■ **Aim of the exercise**
Transcribe all the entries word for word, skipping the pictures.

[Records provided — start]

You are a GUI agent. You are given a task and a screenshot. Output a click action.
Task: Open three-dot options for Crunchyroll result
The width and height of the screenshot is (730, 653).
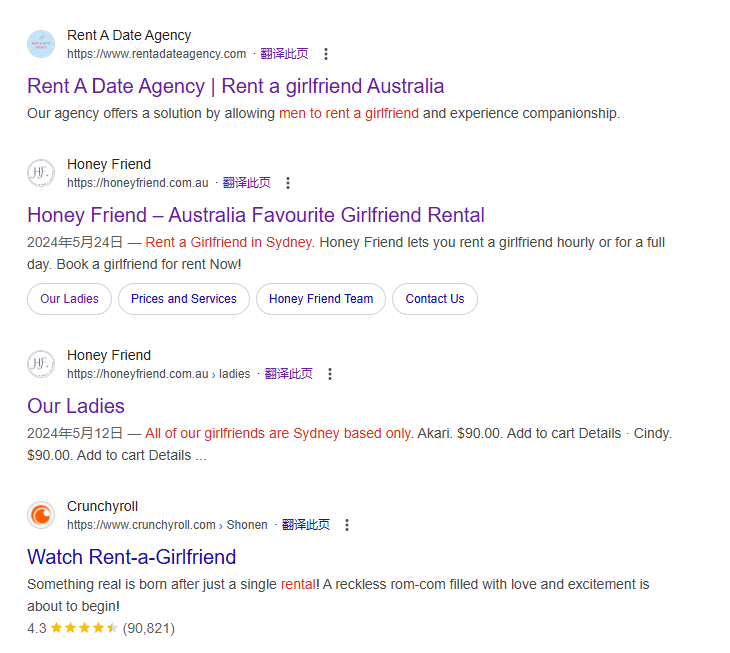pyautogui.click(x=347, y=525)
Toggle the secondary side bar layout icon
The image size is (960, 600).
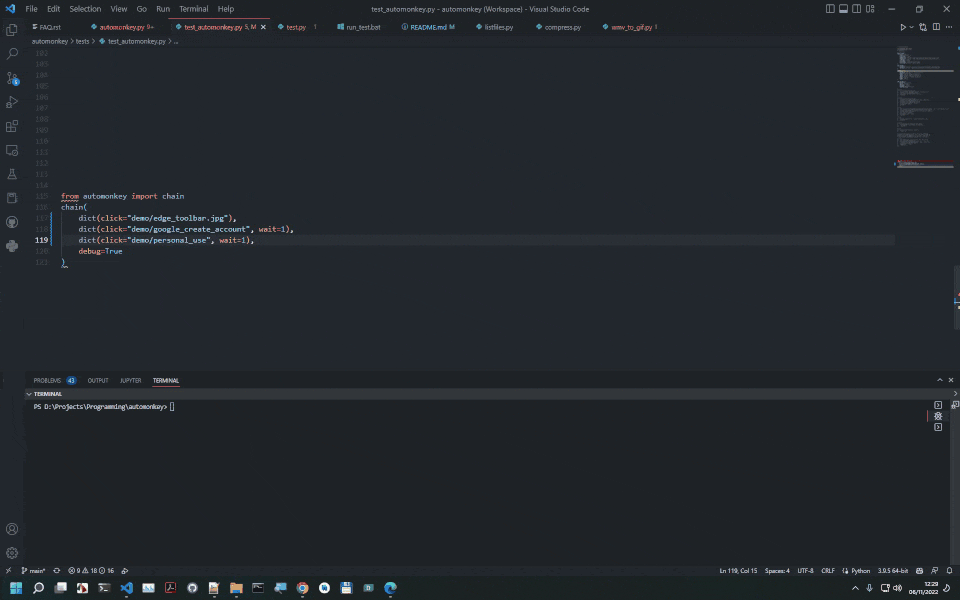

[Records provided — finish]

■ **Response for this exercise**
You are a GUI agent. You are given a task and a screenshot. Output a click action.
Task: Open three-dot options for Crunchyroll result
The width and height of the screenshot is (730, 653).
pyautogui.click(x=347, y=525)
Toggle the secondary side bar layout icon
The image size is (960, 600).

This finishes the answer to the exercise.